This is a habeas corpus case, brought by Petitioner Darrell Breeding with the assistance of counsel. It is now ripe for analysis and a recommendation on the Petition (ECF No. 1), a Memorandum in Support (ECF No. 3), the State Court Record (ECF No. 7), Respondent’s Return of Writ (ECF No. 8), and Petitioner’s Amended Reply (ECF No. 13). On the question of whether Petitioner has exhausted all available state court remedies on his claims, the undersigned recently decided that a motion for new trial in the Ohio courts would be futile. Both parties concurred in that finding (See ECF No. 15 & 16). Thus the case will not be stayed to allow such a filing (ECF No. 17) and is ripe for consideration on the pleadings.
Litigation History
In its May, 1995, term, the grand jury of Clark County, Ohio, returned an indictment charging Petitioner with one count of causing physical harm to another by use of a firearm in violation of Ohio Revised Code § 2903.11, one count of knowingly discharg[ing] a firearm at or into an occupied structure that is a permanent or temporary habitation of an individual, to-wit: 1157 Vester, Springfield, Ohio, in violation of Ohio Revised Code § 2923.161, and one count of tampering with evidence in violation of Ohio Revised Code § 2921.12 (Indictment, State Court
Record, ECF No. 7, Ex. 1). After withdrawing his NGRI plea, Breeding pleaded guilty to felonious assault in return for dismissal of the other two counts. He appealed to the Ohio Second District Court of Appeals which reversed and remanded the case. State v. Breeding, 1999 WL 899471(Ohio App. 2d Dist. 1999). On remand the case was tried to a jury which was unable to reach a verdict on the felonious assault charge, but convicted Breeding on counts two and three. He was then sentenced to seven to ten years imprisonment. Breeding again appealed to the Second District, raising seven assignments of error, all of which the Second District overruled. State v. Breeding, 2001 WL 623812 (Ohio App. 2d Dist. 2001). The Ohio Supreme Court declined to exercise jurisdiction over
a subsequent appeal. State v. Breeding, 91 Ohio St. 3d 1526 (2001). Breeding failed to appear for execution of sentence and a capias was issued for his arrest on January 31, 2001 (State Court Record, ECF No. 7, Ex. 48). The capias was executed in Michigan over twenty-four years later and Breeding was returned to Clark County on August 27, 2025 (Entry, State Court Record, ECF No. 7, Ex. 50). Breeding filed his Petition in this Court on February 27, 2026, pleading one ground for relief:
1 Although the Court prefers to use the Ohio official citation form, 2026-Ohio-xxxx, this decision is sufficiently old that it does not have such a citation reported in Westlaw. 2 See footnote 1. Ground One: The conviction is not supported by sufficient evidence.
Supporting facts: The evidence at trial indisputably showed that Mr. Breeding discharged a firearm inside the habitation's attached garage, which is part of the habitation.

■ **TASKS TO COMPLETE**:
1. According to the habeas corpus text, in which state was the capias for Breeding's arrest executed?
2. Reproduce verbatim the portion of the habeas corpus text running from "Supporting facts: The" up to and including "of the habitation.".

■ **RAW DATA**:
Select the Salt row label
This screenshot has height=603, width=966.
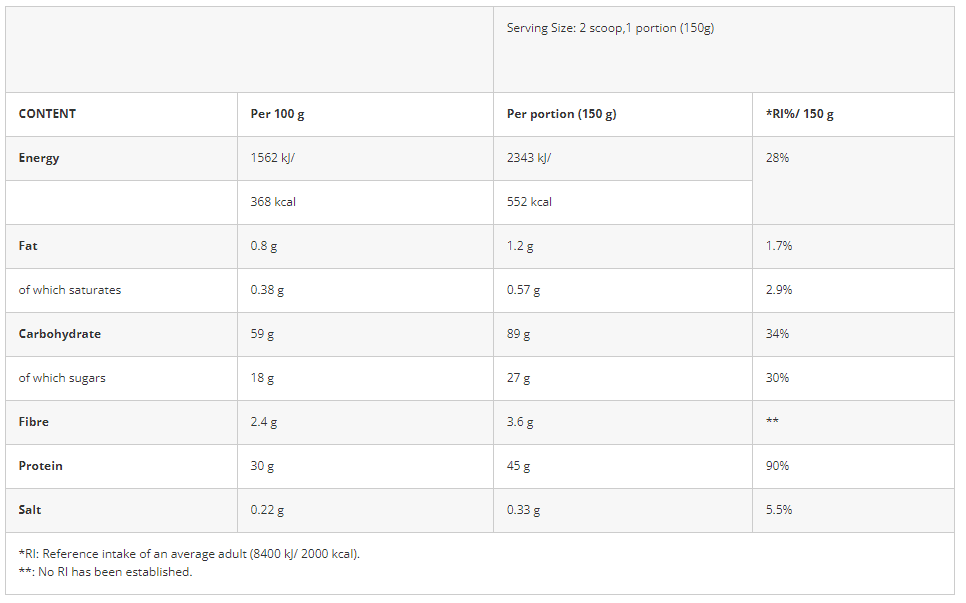(30, 510)
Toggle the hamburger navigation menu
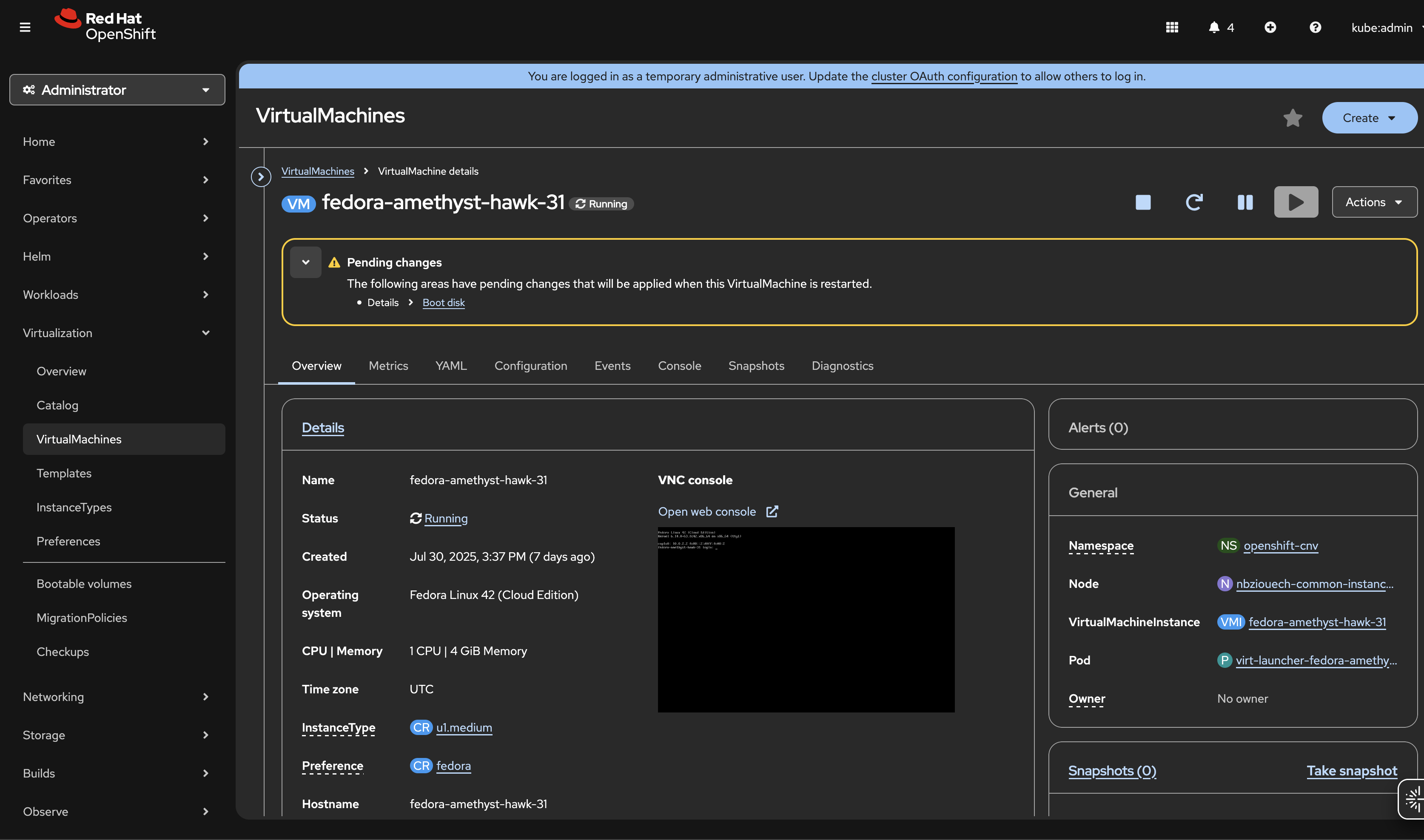 [x=25, y=27]
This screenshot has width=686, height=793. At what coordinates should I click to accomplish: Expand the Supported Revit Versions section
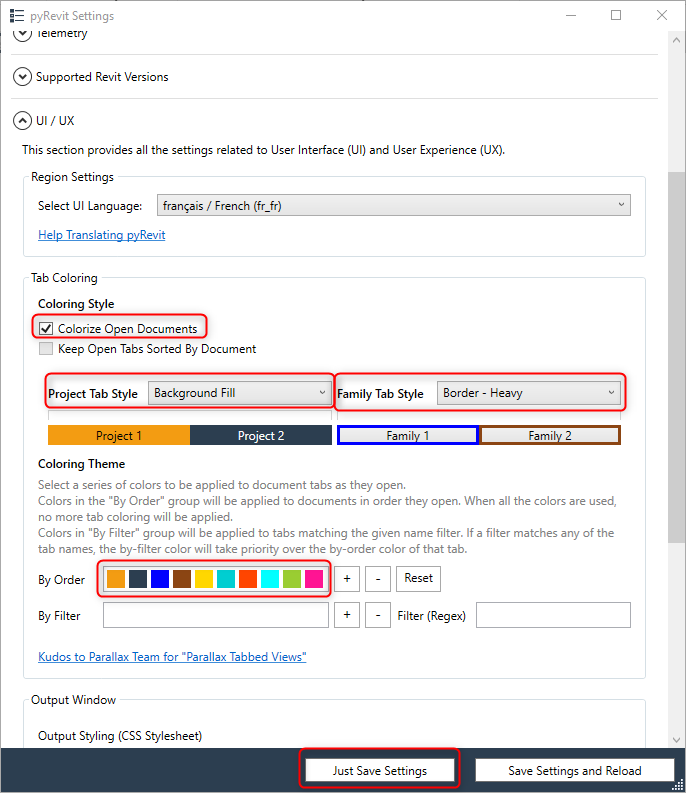point(22,77)
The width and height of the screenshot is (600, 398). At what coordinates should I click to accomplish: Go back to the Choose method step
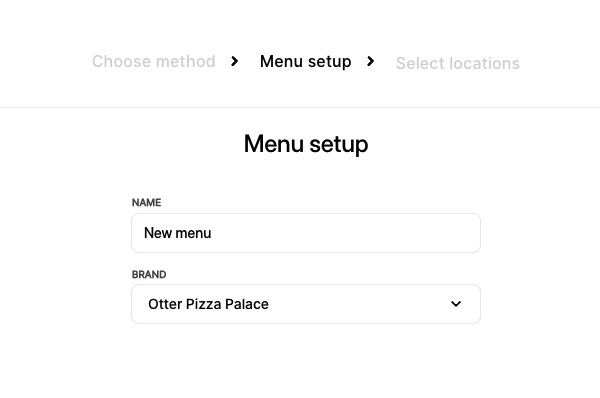(x=153, y=61)
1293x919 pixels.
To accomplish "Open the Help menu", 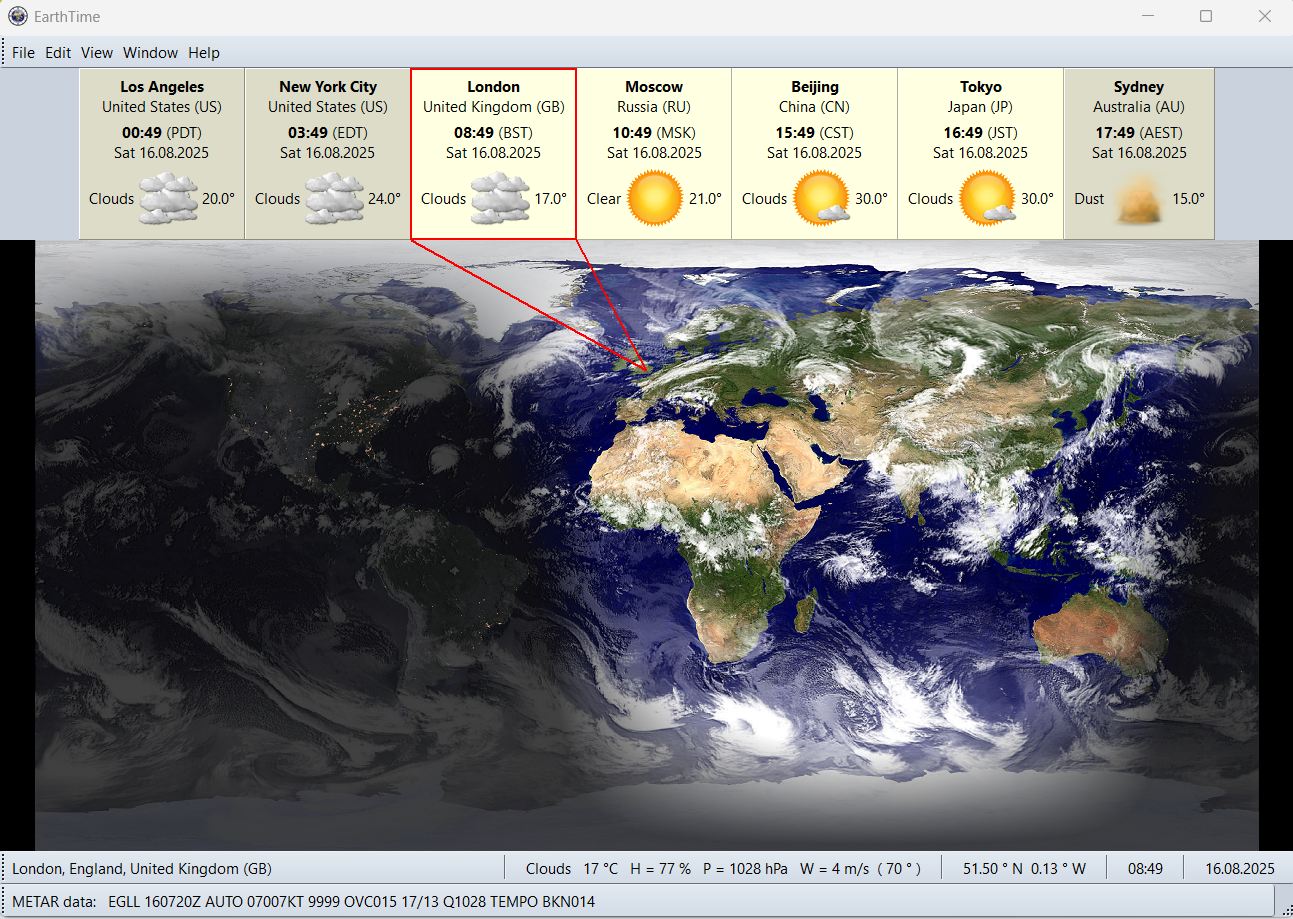I will 204,53.
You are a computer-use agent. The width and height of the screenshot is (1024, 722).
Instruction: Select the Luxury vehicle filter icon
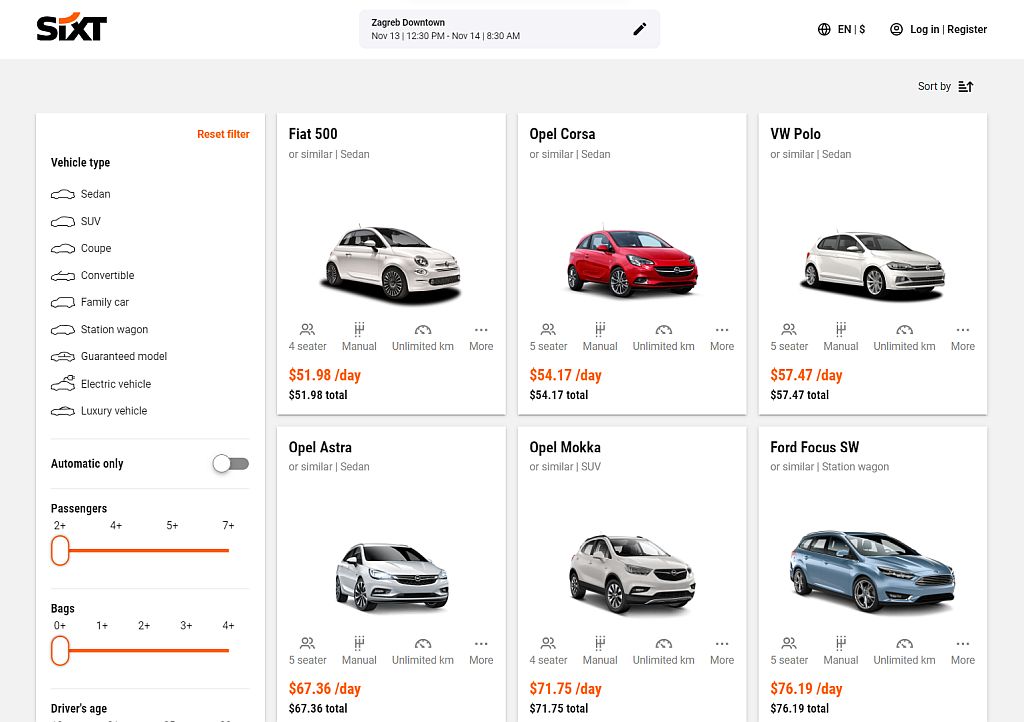click(62, 411)
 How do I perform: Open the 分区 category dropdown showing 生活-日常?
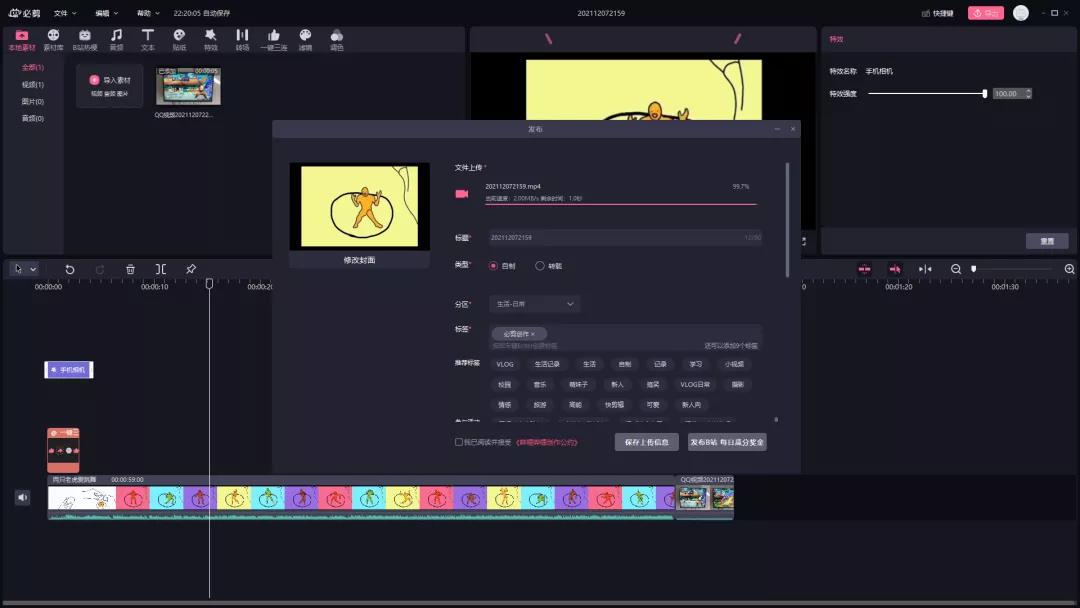click(535, 303)
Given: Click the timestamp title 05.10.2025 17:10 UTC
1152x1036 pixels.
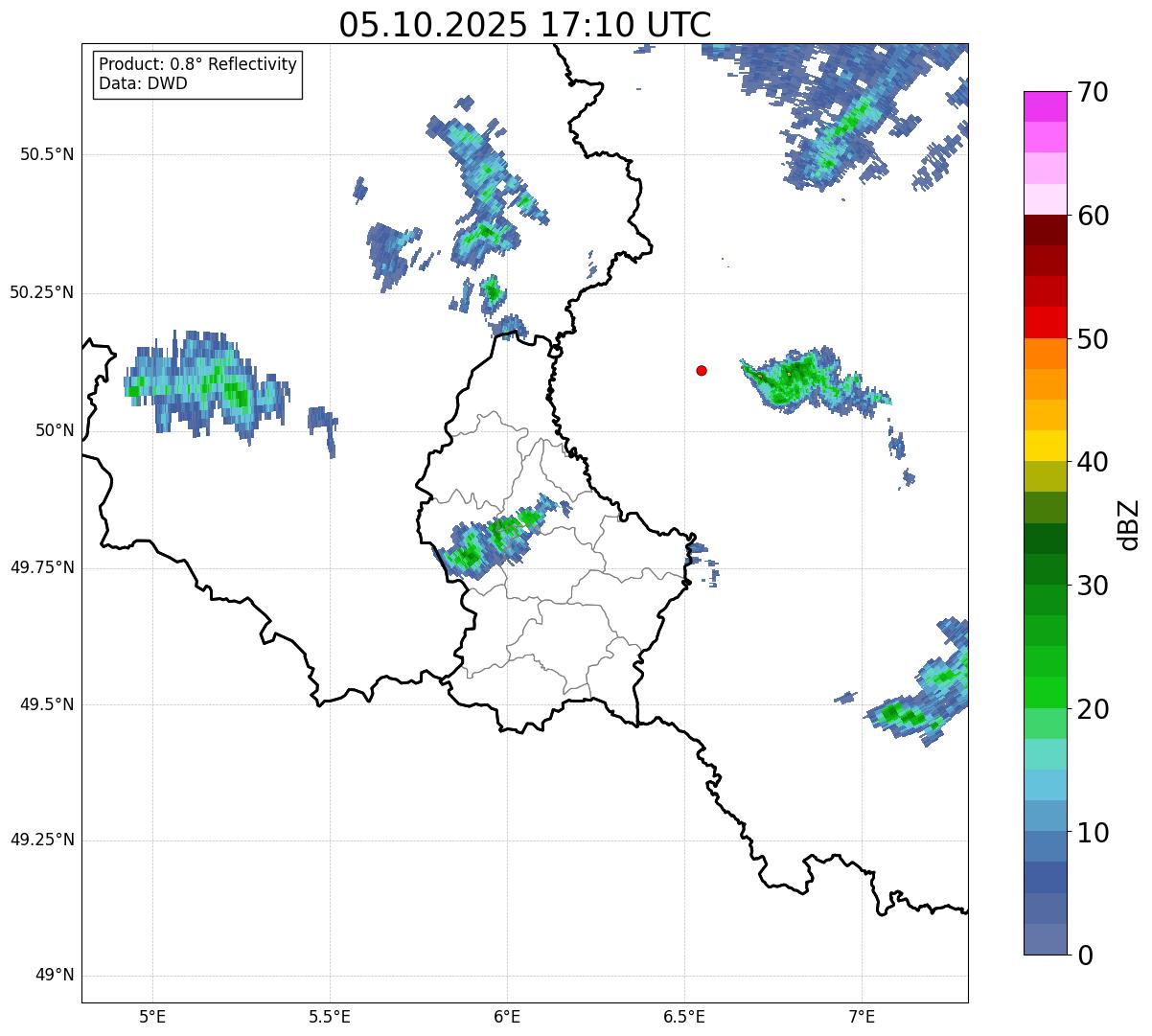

■ **EXERCISE RESULTS**:
1. Michigan

2.
Supporting facts: The evidence at trial indisputably showed that Mr. Breeding discharged a firearm inside the habitation's attached garage, which is part of the habitation.